• [Input records]:
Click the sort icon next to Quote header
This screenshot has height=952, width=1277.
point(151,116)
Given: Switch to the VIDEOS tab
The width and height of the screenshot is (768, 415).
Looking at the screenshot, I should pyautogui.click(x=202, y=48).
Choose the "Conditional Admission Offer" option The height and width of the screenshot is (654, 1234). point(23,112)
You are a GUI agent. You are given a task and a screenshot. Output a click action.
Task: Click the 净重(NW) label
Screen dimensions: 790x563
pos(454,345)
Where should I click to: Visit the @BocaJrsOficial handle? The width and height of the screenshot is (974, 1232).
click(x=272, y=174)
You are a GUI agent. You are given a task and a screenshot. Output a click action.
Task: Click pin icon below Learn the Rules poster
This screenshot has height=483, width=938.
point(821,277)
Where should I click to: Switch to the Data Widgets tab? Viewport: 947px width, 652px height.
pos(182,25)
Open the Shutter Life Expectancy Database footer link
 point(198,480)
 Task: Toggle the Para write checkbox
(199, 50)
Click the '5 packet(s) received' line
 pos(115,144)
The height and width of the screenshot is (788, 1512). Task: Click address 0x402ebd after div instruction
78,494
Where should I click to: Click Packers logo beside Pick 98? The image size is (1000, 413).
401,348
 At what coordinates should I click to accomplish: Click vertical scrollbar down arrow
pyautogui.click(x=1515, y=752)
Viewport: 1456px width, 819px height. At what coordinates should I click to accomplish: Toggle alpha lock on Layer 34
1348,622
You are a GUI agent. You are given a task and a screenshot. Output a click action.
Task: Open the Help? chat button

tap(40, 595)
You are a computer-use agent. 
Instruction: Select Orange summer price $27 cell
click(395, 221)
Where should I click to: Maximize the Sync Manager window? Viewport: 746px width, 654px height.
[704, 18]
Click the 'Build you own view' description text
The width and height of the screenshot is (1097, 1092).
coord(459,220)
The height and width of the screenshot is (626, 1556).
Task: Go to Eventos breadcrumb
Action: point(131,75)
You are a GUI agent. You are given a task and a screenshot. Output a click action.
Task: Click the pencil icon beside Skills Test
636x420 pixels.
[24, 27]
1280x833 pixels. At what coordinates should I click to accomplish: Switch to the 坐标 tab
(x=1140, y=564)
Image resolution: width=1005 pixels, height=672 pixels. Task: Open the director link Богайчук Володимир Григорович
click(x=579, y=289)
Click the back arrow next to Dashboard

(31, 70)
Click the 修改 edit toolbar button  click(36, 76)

• [Task directions]: Looking over the entries above, how many lines contain the string "icon"? State the number and nothing else.

• [Your solution]: 3